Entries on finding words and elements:
-- start --

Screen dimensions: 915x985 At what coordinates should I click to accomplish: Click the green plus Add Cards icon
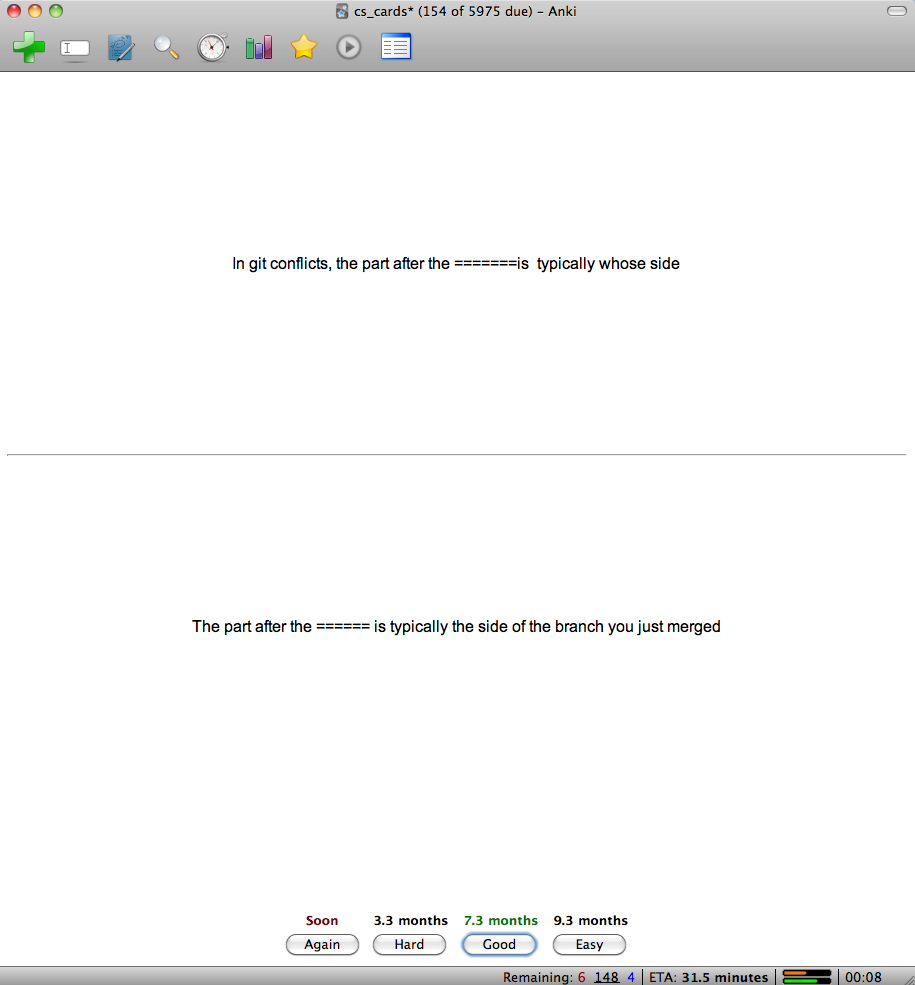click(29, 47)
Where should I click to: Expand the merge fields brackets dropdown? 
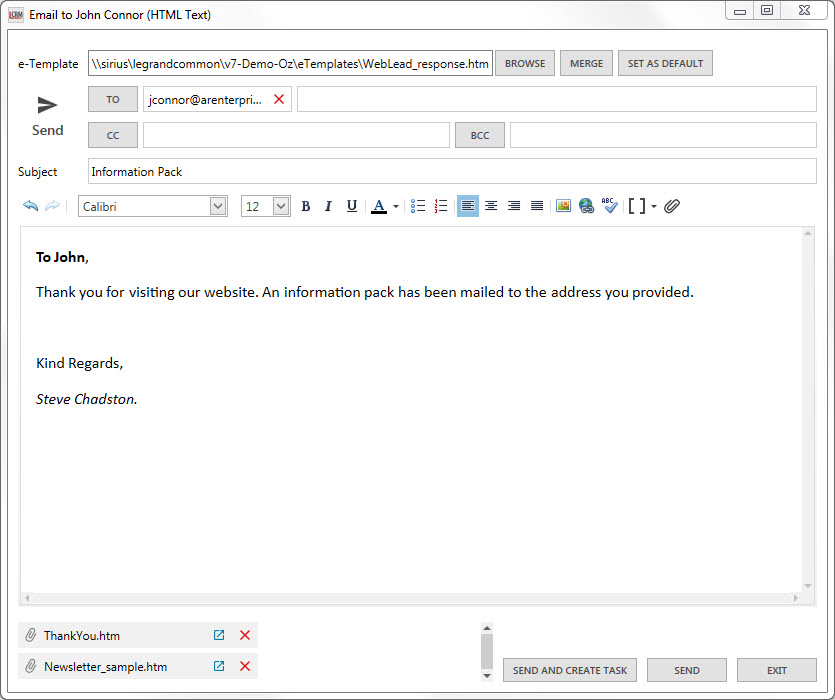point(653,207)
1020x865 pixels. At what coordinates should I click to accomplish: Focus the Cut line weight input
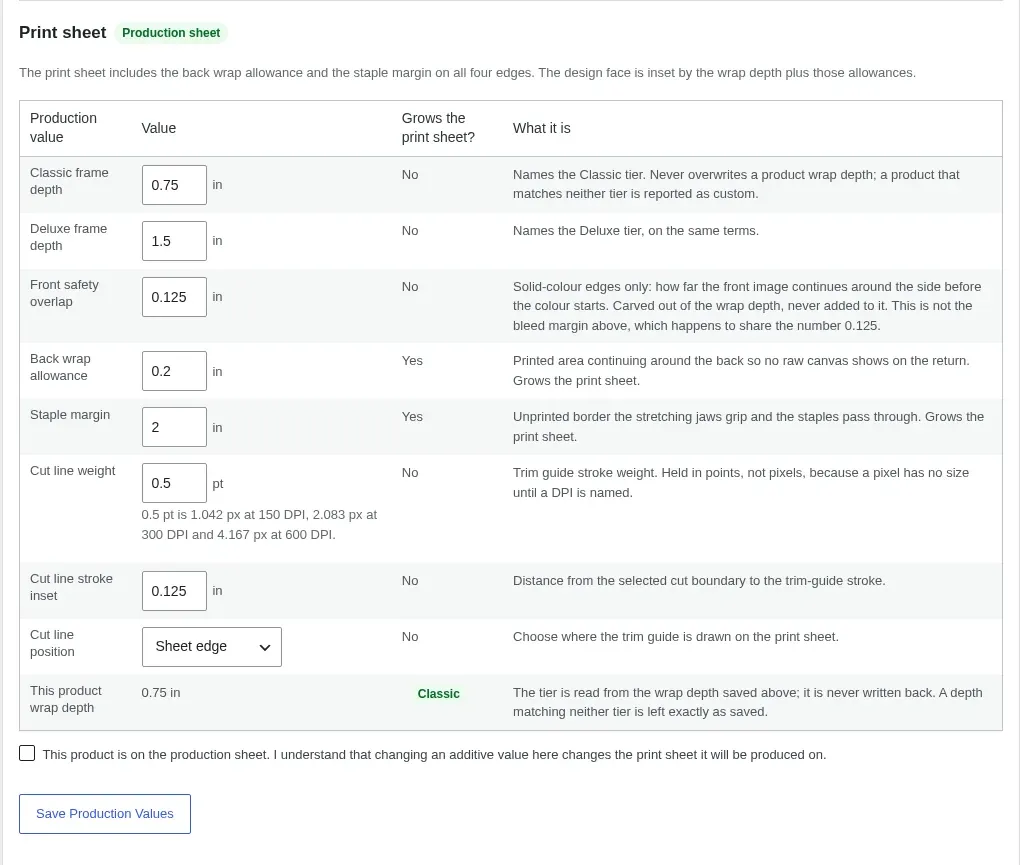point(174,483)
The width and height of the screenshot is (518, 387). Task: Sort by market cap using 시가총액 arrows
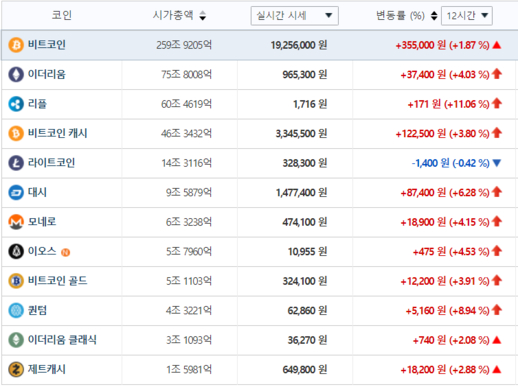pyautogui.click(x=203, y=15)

-- end --

# Task to complete
Can you reproduce the entire listing above with the requests included, shifting every coordinate in the answers by -95 and leaving the pictures out?

# Task response
Screen dimensions: 915x985 At what coordinates should I click to accomplish: Click the green plus Add Cards icon
click(-66, -48)
Where should I click to: Expand the merge fields brackets dropdown? 
point(558,112)
1020x865 pixels. At what coordinates should I click to accomplish: Focus the Cut line weight input
point(79,388)
The width and height of the screenshot is (518, 387). Task: Sort by market cap using 시가총액 arrows
pyautogui.click(x=108, y=-80)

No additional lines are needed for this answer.